Agli occhi di un occidentale, la trama di 'Il mio giardino persiano' non ha nulla di sovversivo: una commedia intima e delicata in cui la vedova 70enne Mahin (interpretata da Farhadpour), dopo anni di solitudine decide di passare all'azione e mette gli occhi sul tassista e scapolo Faramarz (Esmaeel Mehrabi). I due passano una serata nel giardino della donna a Teheran, mangiano, chiacchierano, bevono vino e ballano celebrando il riaccendersi di sensazioni che pensavano sepolte.
Nonostante la sua semplicità, il film supera molte diverse linee rosse fissate dalla Repubblica islamica: una donna iraniana, Farahadpour appunto, beve alcolici e balla con un uomo che non è suo marito e appare in più scene senza hijab, il velo obbligatorio per tutte le donne.
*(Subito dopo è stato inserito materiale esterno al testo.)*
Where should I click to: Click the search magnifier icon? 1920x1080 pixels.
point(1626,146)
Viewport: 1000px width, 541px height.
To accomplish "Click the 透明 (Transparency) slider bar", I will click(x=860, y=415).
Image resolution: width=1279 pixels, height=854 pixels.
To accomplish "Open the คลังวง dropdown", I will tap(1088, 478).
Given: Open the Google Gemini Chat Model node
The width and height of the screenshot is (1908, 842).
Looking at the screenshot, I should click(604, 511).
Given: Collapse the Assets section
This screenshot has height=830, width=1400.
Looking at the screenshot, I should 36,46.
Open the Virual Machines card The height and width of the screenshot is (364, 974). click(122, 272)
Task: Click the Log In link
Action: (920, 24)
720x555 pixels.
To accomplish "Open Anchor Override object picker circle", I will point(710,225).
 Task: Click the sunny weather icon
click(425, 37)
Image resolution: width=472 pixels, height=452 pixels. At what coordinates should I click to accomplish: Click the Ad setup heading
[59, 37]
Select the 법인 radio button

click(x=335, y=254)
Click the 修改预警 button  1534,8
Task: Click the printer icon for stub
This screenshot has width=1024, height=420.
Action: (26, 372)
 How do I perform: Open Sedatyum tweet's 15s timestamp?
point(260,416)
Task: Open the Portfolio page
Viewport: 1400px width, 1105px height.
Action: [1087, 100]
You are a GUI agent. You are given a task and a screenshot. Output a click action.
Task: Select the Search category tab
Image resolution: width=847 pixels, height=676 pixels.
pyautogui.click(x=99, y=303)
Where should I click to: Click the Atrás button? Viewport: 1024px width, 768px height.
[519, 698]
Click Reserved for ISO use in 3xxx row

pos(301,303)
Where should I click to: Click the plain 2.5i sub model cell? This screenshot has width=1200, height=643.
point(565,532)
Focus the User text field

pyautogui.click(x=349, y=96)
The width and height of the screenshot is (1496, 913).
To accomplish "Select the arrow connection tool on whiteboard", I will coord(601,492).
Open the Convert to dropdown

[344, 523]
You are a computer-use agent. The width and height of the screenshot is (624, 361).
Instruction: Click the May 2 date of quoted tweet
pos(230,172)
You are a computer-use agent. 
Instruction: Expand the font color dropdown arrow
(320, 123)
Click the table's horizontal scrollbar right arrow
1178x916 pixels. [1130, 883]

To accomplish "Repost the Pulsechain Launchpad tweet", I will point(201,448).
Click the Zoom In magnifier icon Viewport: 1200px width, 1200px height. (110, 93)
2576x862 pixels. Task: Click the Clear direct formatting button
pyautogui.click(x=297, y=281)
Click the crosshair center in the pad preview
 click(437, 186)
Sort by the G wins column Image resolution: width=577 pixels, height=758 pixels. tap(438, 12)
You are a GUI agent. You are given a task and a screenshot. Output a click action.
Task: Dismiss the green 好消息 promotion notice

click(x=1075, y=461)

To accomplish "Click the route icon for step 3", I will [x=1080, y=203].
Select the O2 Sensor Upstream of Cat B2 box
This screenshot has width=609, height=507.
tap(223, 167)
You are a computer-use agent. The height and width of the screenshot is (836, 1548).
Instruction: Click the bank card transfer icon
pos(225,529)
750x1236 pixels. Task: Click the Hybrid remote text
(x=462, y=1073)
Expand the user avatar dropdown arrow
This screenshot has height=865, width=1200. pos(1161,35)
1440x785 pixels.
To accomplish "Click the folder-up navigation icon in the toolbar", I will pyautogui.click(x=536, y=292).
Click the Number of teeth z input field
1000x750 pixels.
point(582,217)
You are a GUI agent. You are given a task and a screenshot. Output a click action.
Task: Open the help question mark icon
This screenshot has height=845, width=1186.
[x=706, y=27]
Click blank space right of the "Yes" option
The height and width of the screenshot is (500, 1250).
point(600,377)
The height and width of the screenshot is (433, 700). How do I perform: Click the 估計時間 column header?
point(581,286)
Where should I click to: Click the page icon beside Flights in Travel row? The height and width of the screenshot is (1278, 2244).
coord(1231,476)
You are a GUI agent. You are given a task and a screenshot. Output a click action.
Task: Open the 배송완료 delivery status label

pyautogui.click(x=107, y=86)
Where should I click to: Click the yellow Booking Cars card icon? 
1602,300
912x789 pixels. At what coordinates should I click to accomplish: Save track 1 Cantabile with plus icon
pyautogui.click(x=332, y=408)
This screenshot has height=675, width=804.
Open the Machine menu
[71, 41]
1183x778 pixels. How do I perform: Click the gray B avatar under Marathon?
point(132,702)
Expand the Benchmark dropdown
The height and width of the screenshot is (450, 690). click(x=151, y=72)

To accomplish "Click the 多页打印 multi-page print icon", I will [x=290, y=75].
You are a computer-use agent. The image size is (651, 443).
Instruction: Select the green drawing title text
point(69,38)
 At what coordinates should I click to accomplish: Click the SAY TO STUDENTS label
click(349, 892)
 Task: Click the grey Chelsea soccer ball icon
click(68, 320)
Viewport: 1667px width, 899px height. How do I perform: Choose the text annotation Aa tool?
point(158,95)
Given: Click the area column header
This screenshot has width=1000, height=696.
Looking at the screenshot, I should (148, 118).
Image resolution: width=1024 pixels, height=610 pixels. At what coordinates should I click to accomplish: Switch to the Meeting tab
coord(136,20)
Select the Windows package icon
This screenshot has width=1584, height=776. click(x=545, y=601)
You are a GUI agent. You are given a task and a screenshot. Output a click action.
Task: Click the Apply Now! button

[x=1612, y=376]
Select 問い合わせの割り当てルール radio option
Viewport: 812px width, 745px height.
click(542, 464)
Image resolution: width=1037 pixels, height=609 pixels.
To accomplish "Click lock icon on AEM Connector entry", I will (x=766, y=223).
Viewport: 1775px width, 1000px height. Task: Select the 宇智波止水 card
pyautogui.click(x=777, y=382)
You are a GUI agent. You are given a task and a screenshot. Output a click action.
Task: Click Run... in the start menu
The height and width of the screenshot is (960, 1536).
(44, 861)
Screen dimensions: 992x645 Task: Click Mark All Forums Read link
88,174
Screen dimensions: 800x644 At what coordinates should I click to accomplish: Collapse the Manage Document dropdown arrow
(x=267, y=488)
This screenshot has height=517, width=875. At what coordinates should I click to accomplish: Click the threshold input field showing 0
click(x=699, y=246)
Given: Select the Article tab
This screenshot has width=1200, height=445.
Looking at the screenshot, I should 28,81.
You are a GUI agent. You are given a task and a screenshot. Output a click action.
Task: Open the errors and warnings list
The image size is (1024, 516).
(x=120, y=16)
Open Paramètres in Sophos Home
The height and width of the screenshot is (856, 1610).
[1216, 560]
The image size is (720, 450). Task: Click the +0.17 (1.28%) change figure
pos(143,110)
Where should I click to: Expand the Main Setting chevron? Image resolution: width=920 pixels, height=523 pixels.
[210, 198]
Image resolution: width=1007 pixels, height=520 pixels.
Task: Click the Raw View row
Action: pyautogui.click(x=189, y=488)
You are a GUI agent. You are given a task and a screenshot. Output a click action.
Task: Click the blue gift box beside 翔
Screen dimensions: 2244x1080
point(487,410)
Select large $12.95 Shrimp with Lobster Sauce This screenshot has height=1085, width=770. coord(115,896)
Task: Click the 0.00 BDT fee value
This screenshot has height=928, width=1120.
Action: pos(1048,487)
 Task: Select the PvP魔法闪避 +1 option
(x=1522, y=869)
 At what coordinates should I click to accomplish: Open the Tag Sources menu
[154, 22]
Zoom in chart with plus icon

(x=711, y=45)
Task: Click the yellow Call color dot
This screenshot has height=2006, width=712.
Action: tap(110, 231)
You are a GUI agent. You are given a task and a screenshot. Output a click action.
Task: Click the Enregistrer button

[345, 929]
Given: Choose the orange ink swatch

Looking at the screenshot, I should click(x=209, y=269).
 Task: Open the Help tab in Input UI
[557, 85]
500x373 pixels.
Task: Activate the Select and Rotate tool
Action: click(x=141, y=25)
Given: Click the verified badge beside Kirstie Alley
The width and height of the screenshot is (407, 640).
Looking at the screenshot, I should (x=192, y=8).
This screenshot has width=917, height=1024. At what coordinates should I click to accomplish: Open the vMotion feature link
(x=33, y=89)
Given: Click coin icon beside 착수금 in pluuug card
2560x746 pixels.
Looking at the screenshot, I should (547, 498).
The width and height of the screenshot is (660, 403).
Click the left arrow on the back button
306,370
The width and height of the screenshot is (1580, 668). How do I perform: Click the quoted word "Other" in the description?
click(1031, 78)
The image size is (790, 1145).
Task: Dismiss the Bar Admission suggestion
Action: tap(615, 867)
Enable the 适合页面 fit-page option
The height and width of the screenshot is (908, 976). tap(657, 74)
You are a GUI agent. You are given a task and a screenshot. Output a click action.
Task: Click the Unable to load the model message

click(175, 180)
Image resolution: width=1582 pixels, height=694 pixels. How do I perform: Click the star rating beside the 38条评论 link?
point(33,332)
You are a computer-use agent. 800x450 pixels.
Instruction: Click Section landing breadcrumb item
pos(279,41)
A Moghaddam e Sanaeeha - una coppia anche nella vita - sono stati ritirati i passaporti e da mesi vedono il film riscuotere successo ovunque all'estero, sempre però rimanendo bloccati a Teheran.
I due registi, gli attori e i montatori sono al momento sotto processo, in attesa di giudizio. Sono accusati di propaganda contro il regime, diffusione di corruzione morale e produzione di un film osceno. Moghaddam - collegata anche lei da Teheran col marito e co-regista - ha spiegato che l'obiettivo del film "era solo mostrare la vera vita degli iraniani dentro le loro case e non le bugie che il regime da 45 anni costringe a raccontare anche al cinema". "Quando mi hanno proposto questa parte l'ho preso come un gesto di attivismo", ha proseguito Farhadpour, che era presente alla Berlinale a febbraio scorso quando ai registi era stato vietato di lasciare l'Iran.
"A Berlino guardavo il film in sala e pensavo a come avrei dovuto rispondere a chi mi avesse interrogato al mio ritorno", conclude l'attrice-attivista. "Poi ho visto che iniziavano a circolare spezzoni su Instagram e ho avuto paura della reazione del pubblico iraniano. Infine, il film è uscito clandestinamente dal Regno Unito e ora crediamo che lo abbia visto il 50% delle persone in Iran. Sono convinta che il motivo per cui siamo ancora liberi è perché le autorità sanno che questo film è stato visto e amato da milioni di iraniani".